My weekends were spent reading their journals. Their journals had two
functions. The first was for fieldnotes, writing down what they saw and
did, how the days in their classrooms unfolded. The second function was
for personal reflections, wonderings, and questions about their experiences
and interactions with other teachers and public school students, as well
as making connections between what we read and discussed in our class meetings
and how it related to their daily experiences. My goal in assigning the
journals was to have a common tool to construct our own individual sense
of coherence of the learning experience (Clarke, 1996).

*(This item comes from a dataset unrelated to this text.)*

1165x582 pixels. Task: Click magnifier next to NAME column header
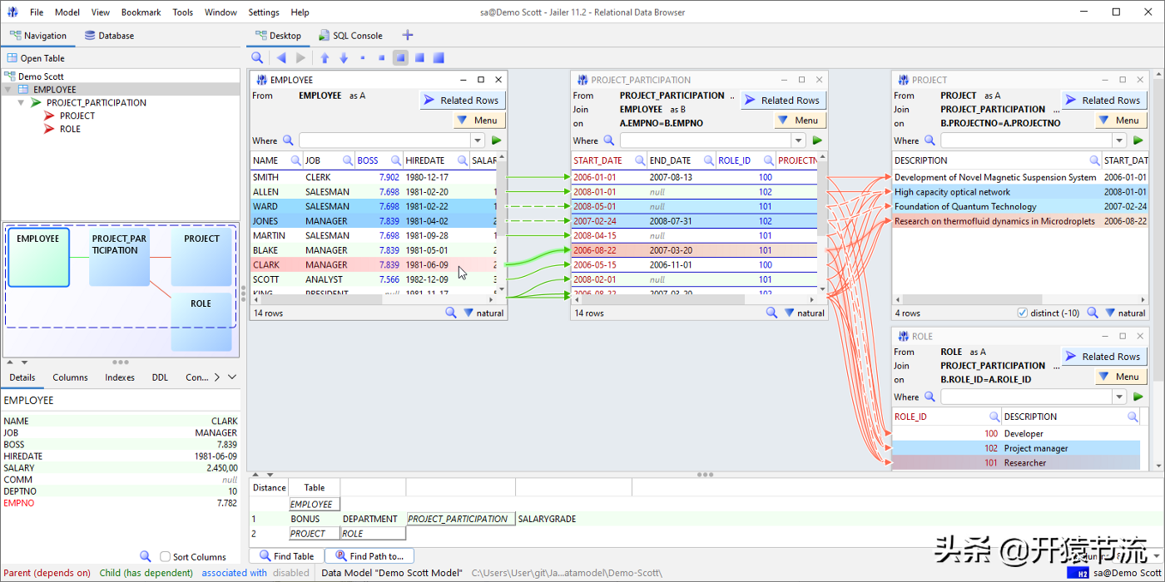295,160
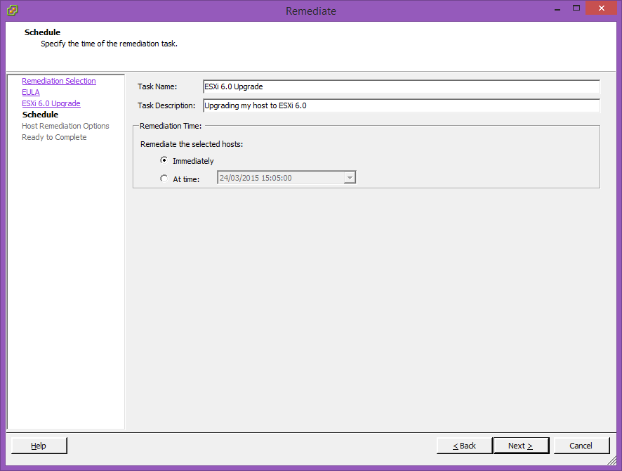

I discovered that reading the journals, eight to ten every weekend,
could take from ten to fifteen hours. I wrote responses in the margins,
at the top and bottom, and sometimes on extra pieces of paper. I read the
journals looking for the authentic voice of the writer. Each instance I
found I would highlight and remark about, hoping to initiate a dialog.

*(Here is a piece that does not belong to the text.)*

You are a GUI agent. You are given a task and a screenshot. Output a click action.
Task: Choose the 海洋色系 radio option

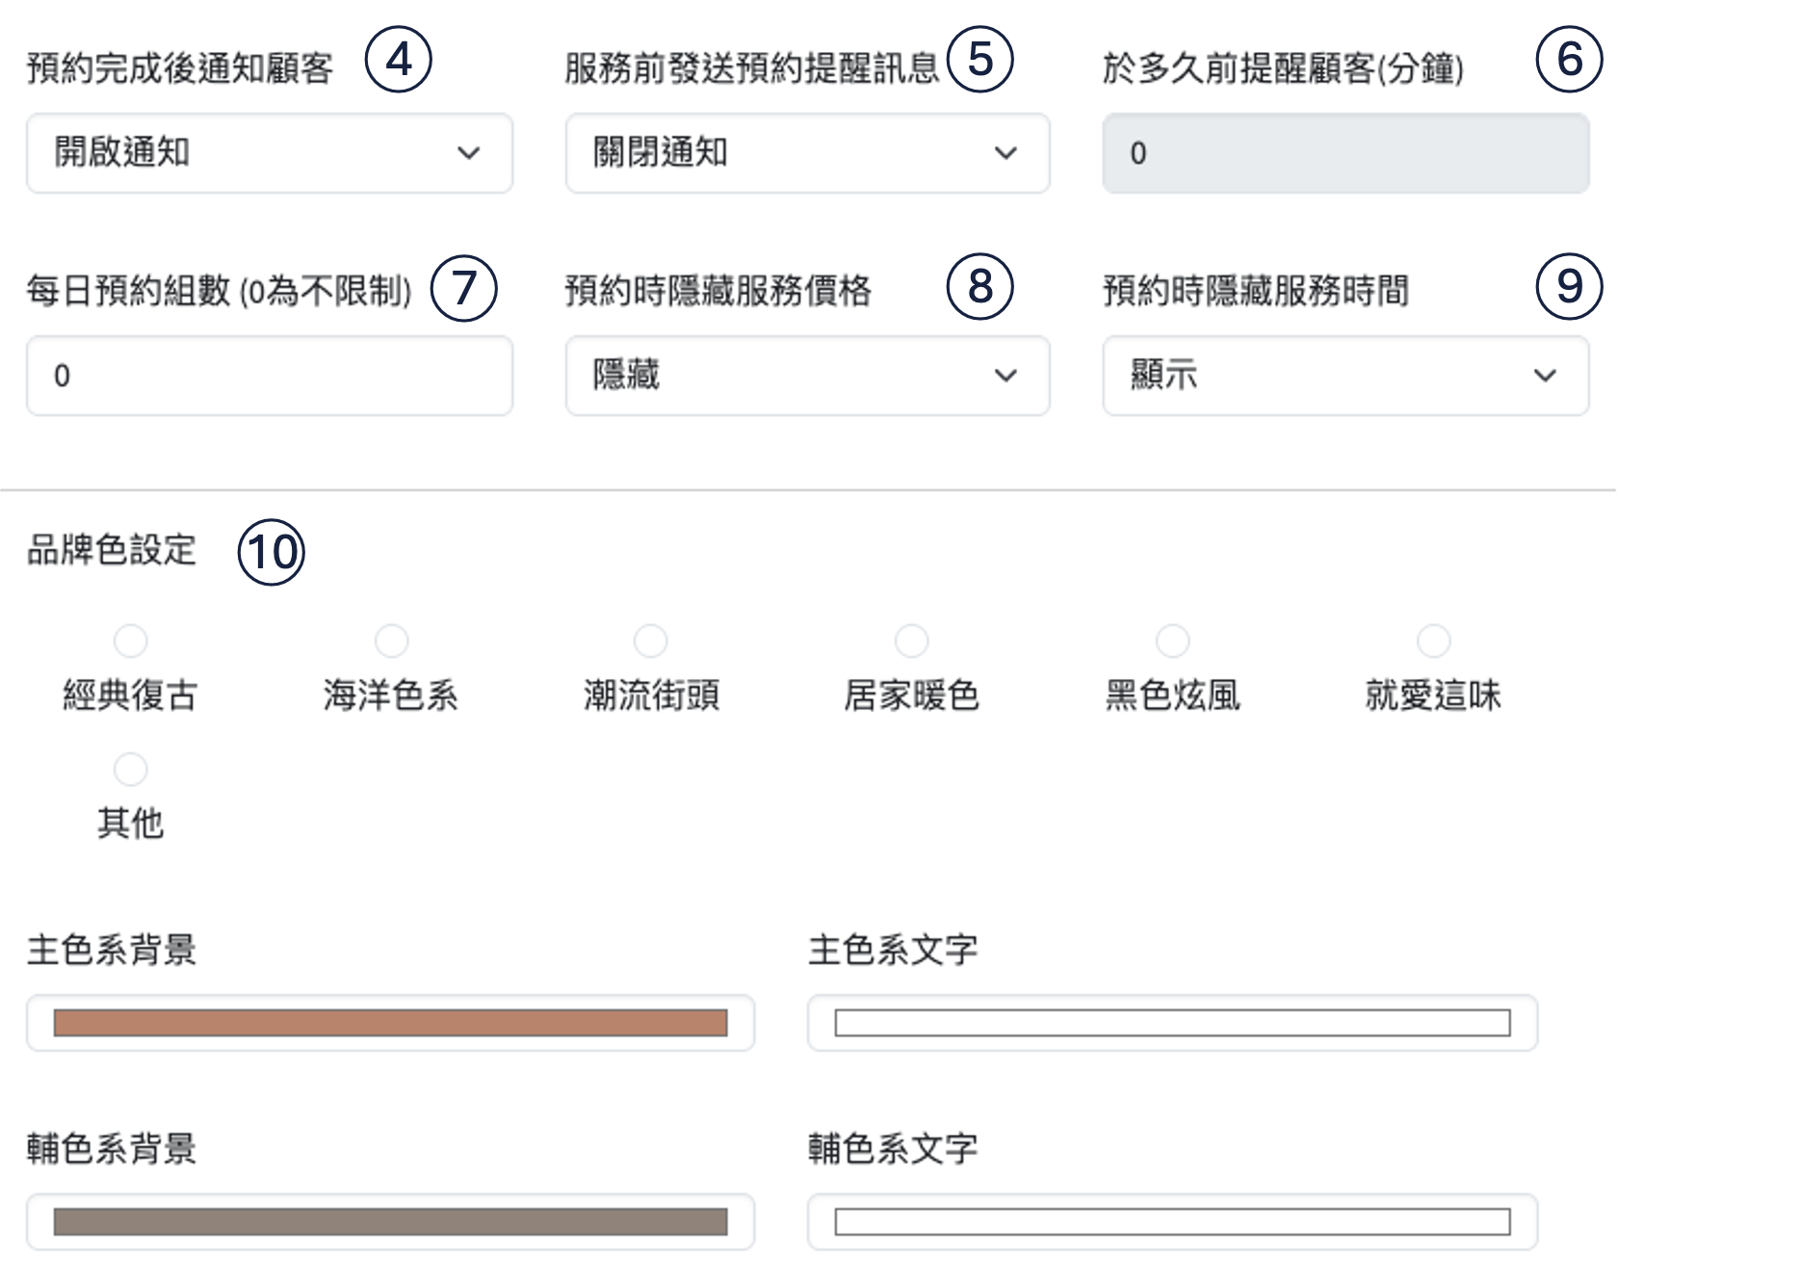click(391, 641)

I wanted to identify and honor each learner's voice of reflection. I didn't
want them assuming my voice, the voices of the writers we were reading,
or the voices of other university instructors. I wanted them to recognize
and then strengthen their own voices so that they better understood their
own practices, their own beliefs, their own values and theoretical understandings.

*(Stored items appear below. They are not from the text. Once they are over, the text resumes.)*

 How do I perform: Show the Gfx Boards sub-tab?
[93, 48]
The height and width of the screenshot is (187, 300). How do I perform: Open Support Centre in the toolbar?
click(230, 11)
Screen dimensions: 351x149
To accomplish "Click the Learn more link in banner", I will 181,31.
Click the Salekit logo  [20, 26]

Underscoring the practice of journal writing, Cooper (1991) asserts "Teachers
must constantly integrate their own needs, values, and desires with the
often conflicting expectations of society" (p. 109). The more I wrote
in response, the more they wrote and the more my weekends were spent happily
in front of the wood burning cast iron stove reading their journals.
And then, new voices began to enter the journals. Cranky voices. Impatient
voices. Blaming voices. Voices that were disengaged. I was startled. No,
I was fearful and irritated. And my first response was to be an angry parent,
rebuking and criticizing. I was going to lecture them on how they had gone
wrong in appropriating the 'wrong voice'. Of course, I knew that this was
the wrong thing to do, my anger would just alienate the rest of the class.
I attempted to be more reflexive.
I found the voices easy enough to identify, for often the journal writers
placed the voices within quotation marks. The voices were most often other
teachers within the schools; voices of cooperating teachers, voices of
teachers down the hall, in faculty meetings, at staffings for special education
classmates, voices preparing for parent conferences, voices of teachers
talking to other teachers in the faculty lounge. I was reading the voices
of school culture. Unhappily, these voices were not particularly supportive
in allowing my classmates to develop their own authentic voices based on
their reflective practices. Instead, these voices marginalized, devalued
or ignored the emerging student voices. For example: "Emiliano seems
all distracted this week. He's a little sharp with the other kids in the
class and he's not bringing back his homework as he usually does. I wonder
if there's something going on at home?" remarked one journal writer,
Claire, reporting on her concerns to her cooperating teacher. The teacher
replied, "You'll find out that the parents in this neighborhood really
don't care about academic success. There's not a lot we can do. Besides,
he's not that responsible in doing his homework."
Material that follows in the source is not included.